**Task:** The answer is the full listing restated exactly, without any pictures.

**Dataset content:**
....................

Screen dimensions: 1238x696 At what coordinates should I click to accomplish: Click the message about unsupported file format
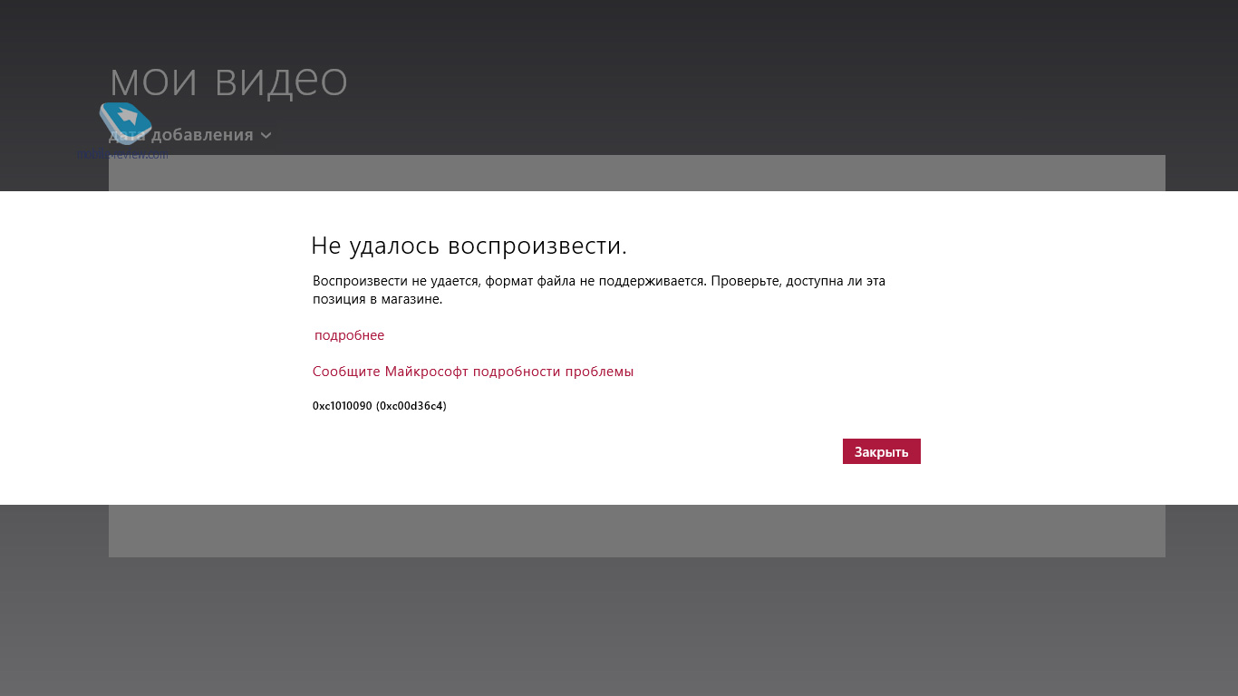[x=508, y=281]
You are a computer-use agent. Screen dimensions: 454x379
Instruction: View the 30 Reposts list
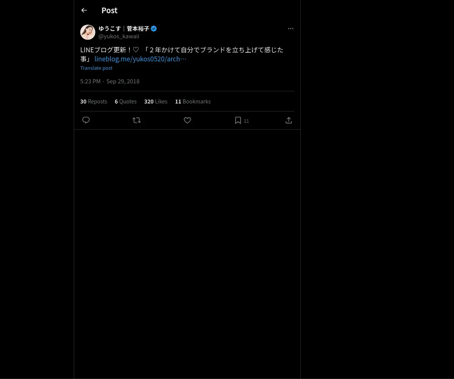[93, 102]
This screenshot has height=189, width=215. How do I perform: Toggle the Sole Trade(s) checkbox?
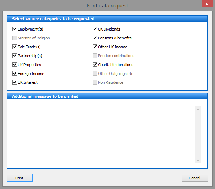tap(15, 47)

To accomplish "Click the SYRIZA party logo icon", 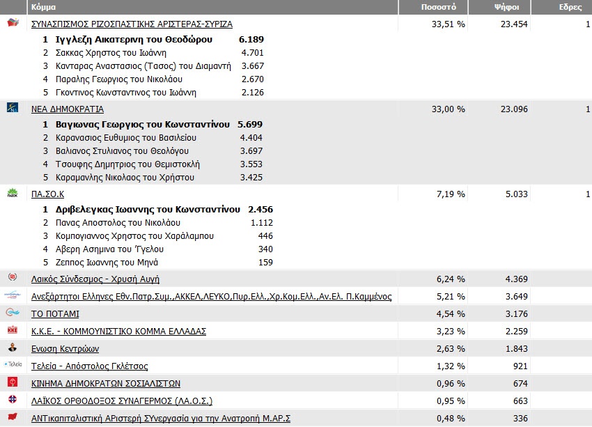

....................

**Solved exercise:**
Screen dimensions: 1238x696 At what coordinates should I click to accomplish: Click the message about unsupported file format
[x=508, y=281]
You are a computer-use agent. Screen dimensions: 454x379
Instruction: View the 30 Reposts list
[93, 102]
This screenshot has height=189, width=215. How do I perform: Toggle the Sole Trade(s) checkbox?
tap(15, 47)

To accomplish "Click the SYRIZA party logo icon", 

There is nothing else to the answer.